サムが手加減してくれていたのは、知っている。
きっと、まだまだ速く動けるのだろう。
それよりも――
「病み上がりに無茶をさせて、ごめんなさい」
昨日まであんなつらそうだったのに、長く相手をさせてしまった。
「こんなの、無茶じゃないって。収穫の方が、ずっときついよ」
サムが、ふはっと吹き出した。
「兄ちゃん!もういっかい、もういっかい!」
「駄目だ。収穫が先だ」
ギタンが、飛び回るメルの頭をぱしりと捕まえた。
「ギタン!さっきは、助言してくれてありがとう」
リリアンヌは、はっと顔を向けた。
「あ?今のか?あんなの、助言にもなってねぇ」
「ね、ギタン。私も収穫を手伝っていいかな?」
「えっ、できるのかよ?」
サムは驚くように目を丸くした。
「うん…多分」
実際にやったことはないけれど、知識はあるはずだ。
柵に立て掛けられている収穫用の道具は、どれも見覚えのあるものばかりだった。
「…それなら、小麦の収穫をしてみろ」
ギタンはそう言うと、小ぶりの鎌をリリアンヌに手渡した。
「えっ、小麦の畑まであるの?」
「畑ってほど大袈裟なもんじゃねぇ。
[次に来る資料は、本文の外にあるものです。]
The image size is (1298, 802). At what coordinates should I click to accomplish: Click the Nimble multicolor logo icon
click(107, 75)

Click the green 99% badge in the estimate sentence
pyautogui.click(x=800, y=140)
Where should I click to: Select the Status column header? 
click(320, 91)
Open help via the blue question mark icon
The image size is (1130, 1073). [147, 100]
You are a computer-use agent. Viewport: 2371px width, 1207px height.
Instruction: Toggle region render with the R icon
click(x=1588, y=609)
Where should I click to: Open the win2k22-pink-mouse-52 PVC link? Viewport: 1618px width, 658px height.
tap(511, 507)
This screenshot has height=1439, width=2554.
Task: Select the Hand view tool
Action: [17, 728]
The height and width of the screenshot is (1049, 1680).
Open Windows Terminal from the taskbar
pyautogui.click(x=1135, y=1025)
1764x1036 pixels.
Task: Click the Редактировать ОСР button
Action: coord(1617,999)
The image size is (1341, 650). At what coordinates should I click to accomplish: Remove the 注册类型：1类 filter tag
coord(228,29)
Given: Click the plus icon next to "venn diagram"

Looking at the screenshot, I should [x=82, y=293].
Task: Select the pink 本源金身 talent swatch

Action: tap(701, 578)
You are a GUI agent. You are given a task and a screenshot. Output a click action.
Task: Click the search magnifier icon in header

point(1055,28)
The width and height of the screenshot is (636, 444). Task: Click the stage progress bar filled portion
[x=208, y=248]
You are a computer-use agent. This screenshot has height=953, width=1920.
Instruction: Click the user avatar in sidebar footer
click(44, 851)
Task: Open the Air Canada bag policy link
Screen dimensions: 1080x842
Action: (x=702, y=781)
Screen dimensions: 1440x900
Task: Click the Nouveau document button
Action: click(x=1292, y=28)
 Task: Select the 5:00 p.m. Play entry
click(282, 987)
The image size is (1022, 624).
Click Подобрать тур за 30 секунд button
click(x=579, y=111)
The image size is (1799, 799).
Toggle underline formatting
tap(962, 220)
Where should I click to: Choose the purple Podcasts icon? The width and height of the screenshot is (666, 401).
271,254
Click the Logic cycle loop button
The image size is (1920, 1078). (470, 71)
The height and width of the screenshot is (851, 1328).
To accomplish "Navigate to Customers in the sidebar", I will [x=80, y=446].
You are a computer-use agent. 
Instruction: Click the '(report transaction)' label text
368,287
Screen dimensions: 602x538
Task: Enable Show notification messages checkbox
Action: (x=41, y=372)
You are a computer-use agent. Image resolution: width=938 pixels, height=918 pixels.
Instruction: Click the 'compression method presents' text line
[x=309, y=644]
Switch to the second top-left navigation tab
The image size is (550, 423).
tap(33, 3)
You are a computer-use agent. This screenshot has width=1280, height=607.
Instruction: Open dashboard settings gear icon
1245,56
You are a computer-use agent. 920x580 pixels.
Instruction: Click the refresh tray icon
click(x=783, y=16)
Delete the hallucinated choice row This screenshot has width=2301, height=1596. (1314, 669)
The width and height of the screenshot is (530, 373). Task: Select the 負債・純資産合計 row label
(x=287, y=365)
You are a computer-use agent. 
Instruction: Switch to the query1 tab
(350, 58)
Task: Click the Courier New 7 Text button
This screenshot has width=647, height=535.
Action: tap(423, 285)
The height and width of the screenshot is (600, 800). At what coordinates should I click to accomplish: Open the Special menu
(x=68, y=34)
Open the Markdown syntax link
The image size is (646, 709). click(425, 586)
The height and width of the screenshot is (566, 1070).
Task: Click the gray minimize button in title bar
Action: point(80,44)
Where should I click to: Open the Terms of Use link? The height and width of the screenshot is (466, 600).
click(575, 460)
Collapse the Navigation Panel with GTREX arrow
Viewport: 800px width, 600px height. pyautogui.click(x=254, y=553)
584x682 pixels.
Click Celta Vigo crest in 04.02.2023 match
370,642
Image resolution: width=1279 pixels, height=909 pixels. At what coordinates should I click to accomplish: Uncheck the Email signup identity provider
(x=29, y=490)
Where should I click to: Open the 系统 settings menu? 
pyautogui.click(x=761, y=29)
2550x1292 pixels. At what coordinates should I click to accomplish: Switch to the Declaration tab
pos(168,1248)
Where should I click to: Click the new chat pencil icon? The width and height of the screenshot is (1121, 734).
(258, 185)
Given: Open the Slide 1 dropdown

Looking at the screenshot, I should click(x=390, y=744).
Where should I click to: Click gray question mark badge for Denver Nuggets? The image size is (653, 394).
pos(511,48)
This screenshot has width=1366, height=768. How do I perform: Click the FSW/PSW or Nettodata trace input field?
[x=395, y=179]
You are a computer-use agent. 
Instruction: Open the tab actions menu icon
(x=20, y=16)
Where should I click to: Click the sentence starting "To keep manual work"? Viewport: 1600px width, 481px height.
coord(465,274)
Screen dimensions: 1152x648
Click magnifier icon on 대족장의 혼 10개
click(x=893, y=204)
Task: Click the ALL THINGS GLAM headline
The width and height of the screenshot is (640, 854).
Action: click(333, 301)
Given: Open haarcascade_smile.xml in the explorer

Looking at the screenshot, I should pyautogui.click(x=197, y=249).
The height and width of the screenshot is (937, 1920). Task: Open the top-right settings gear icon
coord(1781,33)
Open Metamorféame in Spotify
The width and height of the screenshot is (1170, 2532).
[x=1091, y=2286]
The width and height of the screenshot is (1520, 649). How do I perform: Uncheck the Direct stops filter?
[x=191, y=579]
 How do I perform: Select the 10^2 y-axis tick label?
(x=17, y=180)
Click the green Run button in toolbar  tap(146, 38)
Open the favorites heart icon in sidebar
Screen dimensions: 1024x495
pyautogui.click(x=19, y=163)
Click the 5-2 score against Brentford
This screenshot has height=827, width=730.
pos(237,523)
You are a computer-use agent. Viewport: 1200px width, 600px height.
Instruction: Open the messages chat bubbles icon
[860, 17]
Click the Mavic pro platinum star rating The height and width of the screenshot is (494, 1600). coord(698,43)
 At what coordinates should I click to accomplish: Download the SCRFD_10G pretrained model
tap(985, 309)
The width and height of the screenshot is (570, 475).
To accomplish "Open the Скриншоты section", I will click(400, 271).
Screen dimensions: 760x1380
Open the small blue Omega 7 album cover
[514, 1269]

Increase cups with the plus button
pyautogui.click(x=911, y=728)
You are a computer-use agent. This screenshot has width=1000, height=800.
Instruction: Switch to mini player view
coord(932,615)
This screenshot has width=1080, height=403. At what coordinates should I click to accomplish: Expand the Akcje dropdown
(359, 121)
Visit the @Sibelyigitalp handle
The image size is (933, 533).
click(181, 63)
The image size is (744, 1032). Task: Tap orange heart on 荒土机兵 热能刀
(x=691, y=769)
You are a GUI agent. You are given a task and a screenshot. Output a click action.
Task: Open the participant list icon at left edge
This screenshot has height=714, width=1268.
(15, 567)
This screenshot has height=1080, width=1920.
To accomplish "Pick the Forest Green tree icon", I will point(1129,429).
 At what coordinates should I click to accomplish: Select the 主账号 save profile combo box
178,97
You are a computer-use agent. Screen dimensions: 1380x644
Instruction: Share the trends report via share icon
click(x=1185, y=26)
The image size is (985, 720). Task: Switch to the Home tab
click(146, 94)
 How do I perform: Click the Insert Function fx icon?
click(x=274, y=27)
やり方は、メルを見て覚えろ」
「うん、分かった」
「リリィ、行こう!」
メルはそう言うと同時に、すぐに菜園の奥へ駆けていった。
「わっ…待って」
リリアンヌは鎌を手に、慌ててメルを追いかけた。
支柱に絡まった葉や作物で見えなかったけれど、区画はずっと奥まで続いていた。
見てすぐ分かるのは、人参。
葉物は、キャベツにレタスに、それから葱も育っている。
端でまとまっているのは、薬草用の区画だろうか。
何も植わっていない場所も、きちんと土が耕されている。
きっと、ここにも何か種が埋められているのだろう。
小麦の区画に辿り着く頃には、メルはもう収穫を始めていた。
こちらに背を向けて屈み、手を忙しなく動かしている。
リリアンヌはそっと近づき、後ろからその様子を覗き込んだ。
刈り取った小麦を、どんどん脇へ積み上げている。
一列刈り終えると、その束を数本持ち上げた。
茎を紐代わりにして、くるくると手際よく巻きつける。
あっという間に、ひとつの束が出来上がった。
「…とにかく、刈ればいいのかな」
リリアンヌは小さく呟くと、メルとは少し離れた場所で屈んだ。
小麦の根元を掴み、鎌を素早く引く。
――まったく切れなかった。
「…んん?」
今度は鋸のようにギコギコと鎌を動かすと、なんとか一束刈ることができた。
想像していたより、ずっと難しい。
とにかく手を動かし、目の前に生える小麦を刈っていった。
力を込めすぎたのか、鎌を持つ右手がすぐに痛み始めた。
絶対にやり方が違う。
それでも、間違ったまま黙々と刈り進めた。
汗が、ぽたりと額から流れ落ちた。
暑い…。
背中まで、じりじりと灼けている。
日焼けをしたら、さすがにニアに叱られる。
今度来る時は、麦わら帽子を持ってこようか。
「…あれ」
前に伸ばした手が、宙を切った。
いつの間にか、刈るものが目の前からなくなっていた。
「まとめるのは、オレがやるよ~」
メルが隣に屈み、リリアンヌが刈った小麦を束にしていった。
「メル…ごめんね」
「なにが~?」
「私、全然役に立てなかった」
「だいじょうぶだよ~!オレひとりでやることだってあるし」
メルはそう言うと、近くに置いてあった籠を引き寄せた。
「ここに小麦の束を入れるの?」
「そうだよ!」
「分かった」
メルと二人で、小麦の束をどんどん籠の中に積み上げた。
「…メルは、何歳なの?」
「もうすぐ、五歳!リリィは?」
「私は、もうすぐ七歳」
「じゃあ、ええと…二歳ちがうんだね!」
「そうだね」
メルは、すごい。
というか、ここの子たちはすごい。
こんなわずかな時間で、手が真っ赤になってしまった。
汗もいっぱい掻いて、くたくただ。
ただ涼しい部屋で勉強しているだけの自分が、情けなかった。